Déjà en 2011, l’Institut de Recherche pour le Développement  (IRD) français remarquait que les populations riveraines du lac s’étaient d’adaptées aux fluctuations de son niveau. Les anciens pêcheurs se sont transformés en cultivateurs de maïs de riz ou de niebe (pois noirs) Dans pareil contexte, ré-inonder leurs cultures serait un désastre pour eux.

 

On trouve d’autres mécontents dans les deux Congo. Le 24 mars, soit quinze jours avant la conférence de Bologne, le ministre des Transports du Congo-Brazzaville, Rodolphe Adada, exprimait sa préoccupation concernant la réduction, au cours des cinquante dernières années, de la navigabilité de l’Oubangui, qui est passée de 11 à 8 mois par an seulement.

 

Les anciens ministres de l’Environnement du Congo-Kinshasa (RDC), Didace Pembe et José Endundo sont aussi montrés très réservés. En Centrafrique même, lors d’une conférence sur les “défis de l’eau et de l’adaptation au changement climatique en Afrique" qui eut lieu en 2012 à Bangui, les hydrologistes ont fait état d’une diminution du tiers du débit de l’Oubangui entre 1951 et  2004.

 

On commence à se faire aussi du souci à la "Société nationale d’électricité" de RDC (SNEL) car le détournement prévu, qui correspondrait à un peu du dixième du débit du Congo au niveau du site d’Inga, aura un impact négatif sur son potentiel. Or, au cours des trois dernières années des niveaux particulièrement bas ont été enregistrés. Déjà, on constate aussi, en amont, au Katanga, des baisses de niveau importantes du niveau des barrages qui ont contraint la SNEL à importer de l’électricité de Zambie pour satisfaire les besoins de l’industrie minière.

 

L’affaire revêt une dimension géopolitique.

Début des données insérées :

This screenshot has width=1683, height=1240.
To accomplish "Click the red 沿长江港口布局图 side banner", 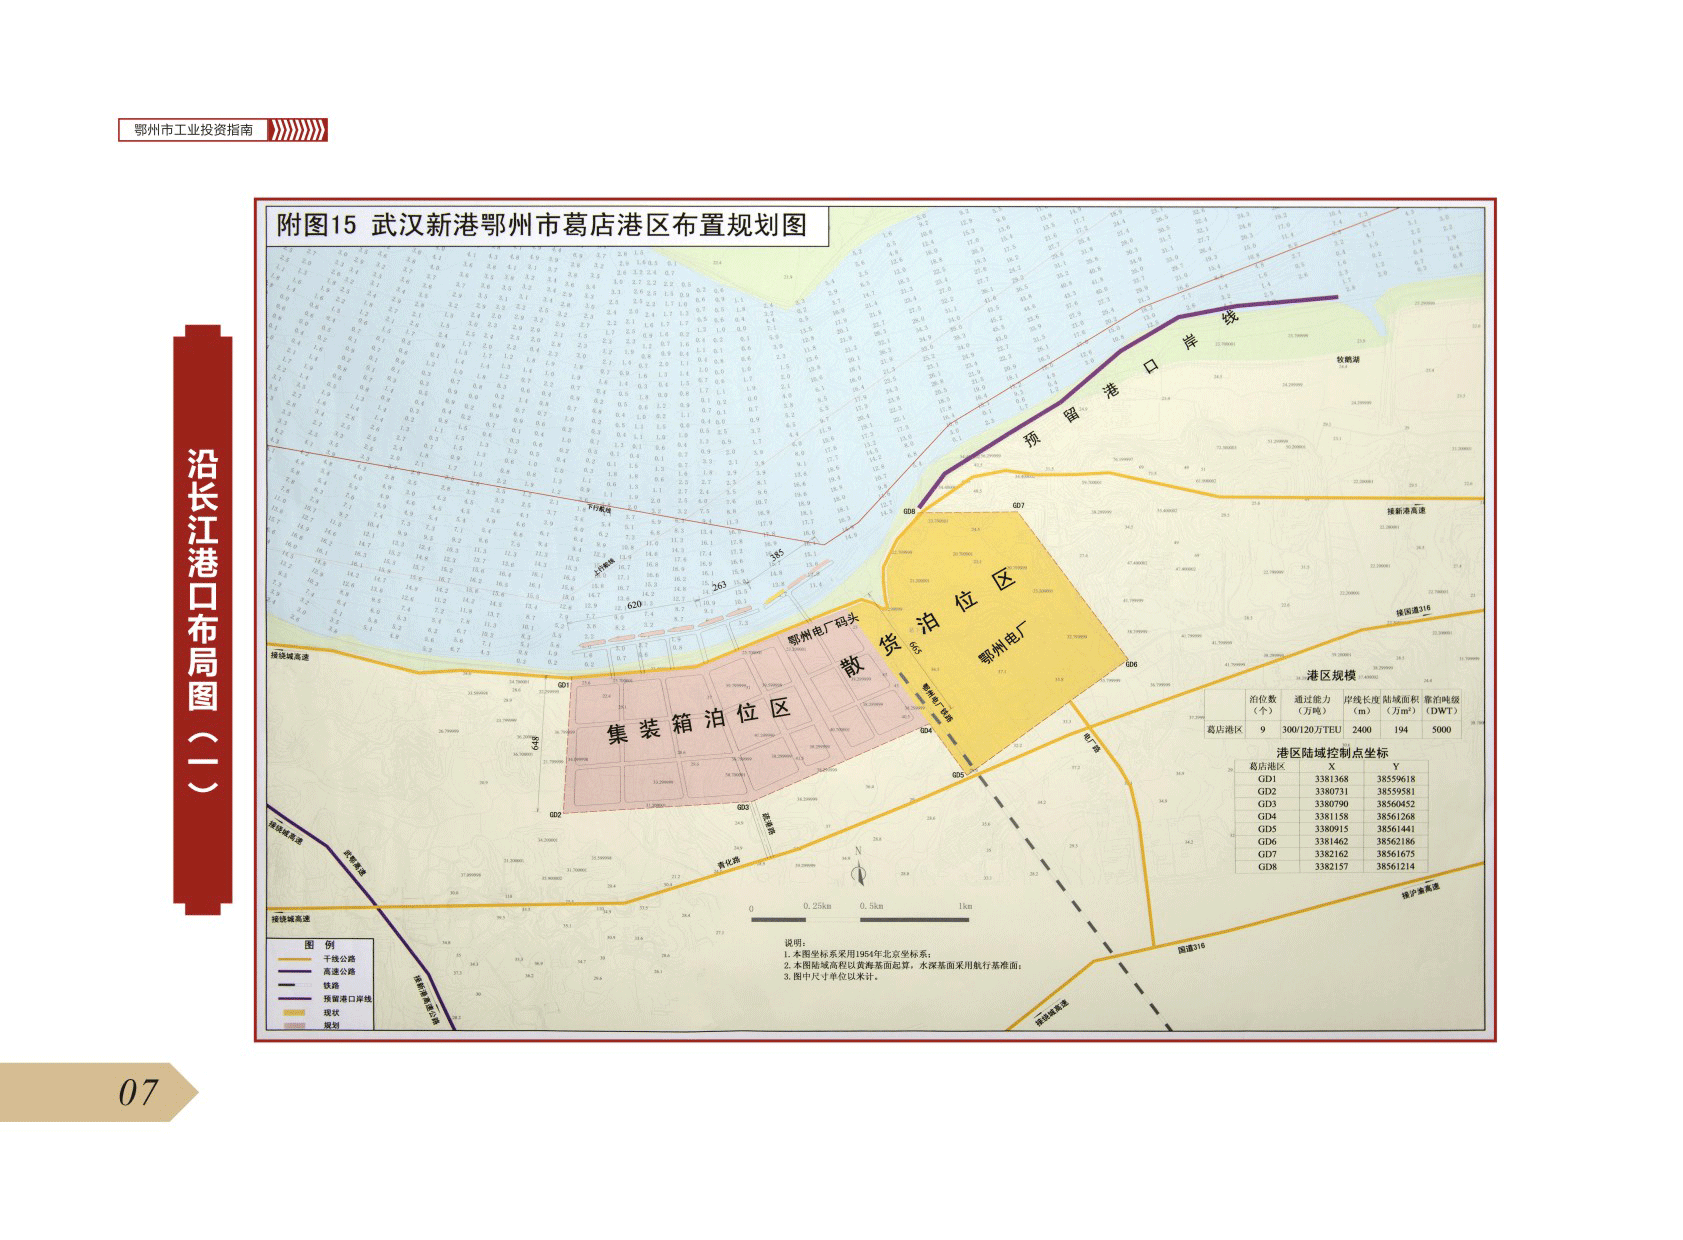I will click(202, 620).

Aucun transfert ne peut se faire le consensus de tous les pays membres de la "Commission Internationale du Bassin Congo-Oubangui-Sangha" (CICOS) qui comprend, outre les deux Congo, la Centrafrique et le Cameroun. Il est possible que l’Afrique du Sud, qui veut acheter plus de la moitié de l’électricité produite par la future centrale d’Inga 3 ne sera sans doute pas non plus enchantée par ce projet qui risque d’en réduire la capacité.